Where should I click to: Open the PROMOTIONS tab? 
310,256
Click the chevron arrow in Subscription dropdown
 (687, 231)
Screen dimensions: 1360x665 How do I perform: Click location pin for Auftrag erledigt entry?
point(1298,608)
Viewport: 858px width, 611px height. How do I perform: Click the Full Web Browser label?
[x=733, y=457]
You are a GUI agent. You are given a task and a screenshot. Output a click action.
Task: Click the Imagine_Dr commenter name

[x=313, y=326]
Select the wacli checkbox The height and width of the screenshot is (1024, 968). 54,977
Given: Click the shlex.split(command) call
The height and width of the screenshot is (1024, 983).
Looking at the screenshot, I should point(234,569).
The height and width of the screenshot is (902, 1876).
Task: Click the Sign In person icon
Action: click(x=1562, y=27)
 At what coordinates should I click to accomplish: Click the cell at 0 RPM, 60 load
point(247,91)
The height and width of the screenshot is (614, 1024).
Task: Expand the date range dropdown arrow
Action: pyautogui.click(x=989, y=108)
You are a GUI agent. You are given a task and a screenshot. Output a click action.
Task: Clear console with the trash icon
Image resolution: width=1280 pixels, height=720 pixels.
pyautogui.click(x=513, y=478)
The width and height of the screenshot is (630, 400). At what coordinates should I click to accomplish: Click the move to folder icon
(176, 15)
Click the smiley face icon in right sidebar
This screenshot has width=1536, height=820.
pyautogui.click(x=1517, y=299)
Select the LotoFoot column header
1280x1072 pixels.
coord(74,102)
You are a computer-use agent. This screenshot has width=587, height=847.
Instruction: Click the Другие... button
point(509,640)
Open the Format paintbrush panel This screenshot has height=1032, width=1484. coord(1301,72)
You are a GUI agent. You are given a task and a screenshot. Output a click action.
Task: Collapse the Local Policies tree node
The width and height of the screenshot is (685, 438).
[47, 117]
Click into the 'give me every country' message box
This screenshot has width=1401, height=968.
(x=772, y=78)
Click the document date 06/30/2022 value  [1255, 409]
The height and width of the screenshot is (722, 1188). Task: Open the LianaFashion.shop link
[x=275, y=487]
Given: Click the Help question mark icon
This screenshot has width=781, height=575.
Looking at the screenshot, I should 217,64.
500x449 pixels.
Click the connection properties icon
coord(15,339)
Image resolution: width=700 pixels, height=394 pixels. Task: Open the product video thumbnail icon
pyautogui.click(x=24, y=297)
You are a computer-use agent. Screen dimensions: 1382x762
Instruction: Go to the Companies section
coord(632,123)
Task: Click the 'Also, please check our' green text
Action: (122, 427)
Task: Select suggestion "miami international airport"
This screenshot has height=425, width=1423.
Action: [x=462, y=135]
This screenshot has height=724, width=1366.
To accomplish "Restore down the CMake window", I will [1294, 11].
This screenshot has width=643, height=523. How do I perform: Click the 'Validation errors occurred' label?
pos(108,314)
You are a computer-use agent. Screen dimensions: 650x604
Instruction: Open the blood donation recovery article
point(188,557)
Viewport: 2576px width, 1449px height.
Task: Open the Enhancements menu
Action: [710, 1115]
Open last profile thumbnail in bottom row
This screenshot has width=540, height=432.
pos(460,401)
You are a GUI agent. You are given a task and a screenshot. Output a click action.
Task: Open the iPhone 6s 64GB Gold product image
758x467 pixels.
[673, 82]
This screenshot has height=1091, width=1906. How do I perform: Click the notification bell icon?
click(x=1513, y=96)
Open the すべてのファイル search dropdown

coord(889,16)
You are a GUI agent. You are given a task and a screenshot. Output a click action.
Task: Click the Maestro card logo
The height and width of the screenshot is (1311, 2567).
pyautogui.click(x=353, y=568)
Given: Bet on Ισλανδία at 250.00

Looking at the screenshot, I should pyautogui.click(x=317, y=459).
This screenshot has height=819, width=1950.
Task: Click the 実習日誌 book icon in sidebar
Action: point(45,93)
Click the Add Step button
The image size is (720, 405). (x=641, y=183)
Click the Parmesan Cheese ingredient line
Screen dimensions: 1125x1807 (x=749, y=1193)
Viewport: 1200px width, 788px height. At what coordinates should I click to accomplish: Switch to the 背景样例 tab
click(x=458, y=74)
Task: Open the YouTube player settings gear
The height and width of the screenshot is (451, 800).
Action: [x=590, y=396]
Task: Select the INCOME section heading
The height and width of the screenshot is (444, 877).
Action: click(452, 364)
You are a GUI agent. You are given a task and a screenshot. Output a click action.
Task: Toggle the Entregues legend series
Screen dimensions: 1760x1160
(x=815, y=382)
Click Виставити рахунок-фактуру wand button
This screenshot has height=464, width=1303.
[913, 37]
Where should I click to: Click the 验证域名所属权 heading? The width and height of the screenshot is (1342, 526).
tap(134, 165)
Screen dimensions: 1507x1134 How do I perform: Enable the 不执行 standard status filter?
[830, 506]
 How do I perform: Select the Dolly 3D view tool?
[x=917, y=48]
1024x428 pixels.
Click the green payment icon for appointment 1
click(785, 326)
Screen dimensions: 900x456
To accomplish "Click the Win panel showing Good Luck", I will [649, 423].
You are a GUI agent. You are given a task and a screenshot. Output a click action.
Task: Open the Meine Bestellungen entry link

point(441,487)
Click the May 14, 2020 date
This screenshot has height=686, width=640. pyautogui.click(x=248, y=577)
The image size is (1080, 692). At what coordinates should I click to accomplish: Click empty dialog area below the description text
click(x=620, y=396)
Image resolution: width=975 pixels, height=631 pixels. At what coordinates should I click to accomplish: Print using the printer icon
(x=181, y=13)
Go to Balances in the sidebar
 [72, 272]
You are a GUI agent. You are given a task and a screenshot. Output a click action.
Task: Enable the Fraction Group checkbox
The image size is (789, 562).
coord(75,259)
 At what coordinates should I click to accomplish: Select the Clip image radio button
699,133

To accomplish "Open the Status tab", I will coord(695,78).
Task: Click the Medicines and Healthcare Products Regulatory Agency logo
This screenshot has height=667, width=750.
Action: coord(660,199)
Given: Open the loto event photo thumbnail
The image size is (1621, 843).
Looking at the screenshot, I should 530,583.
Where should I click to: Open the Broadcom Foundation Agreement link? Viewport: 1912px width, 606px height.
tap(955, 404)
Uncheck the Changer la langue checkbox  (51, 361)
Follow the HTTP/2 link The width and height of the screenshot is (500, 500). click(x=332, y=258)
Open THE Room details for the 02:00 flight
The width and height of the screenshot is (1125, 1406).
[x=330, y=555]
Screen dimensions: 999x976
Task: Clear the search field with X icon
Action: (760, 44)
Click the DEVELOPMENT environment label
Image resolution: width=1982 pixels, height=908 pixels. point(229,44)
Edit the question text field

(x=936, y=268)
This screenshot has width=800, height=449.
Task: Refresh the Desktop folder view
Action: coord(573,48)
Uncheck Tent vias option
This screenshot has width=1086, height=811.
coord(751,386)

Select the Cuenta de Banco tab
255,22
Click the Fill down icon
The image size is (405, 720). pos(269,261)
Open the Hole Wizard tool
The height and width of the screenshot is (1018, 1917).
= = =
• [Description of the task]:
Gather all lines from the records above in which "logo" appears.

• [Written reply]:
Task: Click the Maestro card logo
Task: Click the Medicines and Healthcare Products Regulatory Agency logo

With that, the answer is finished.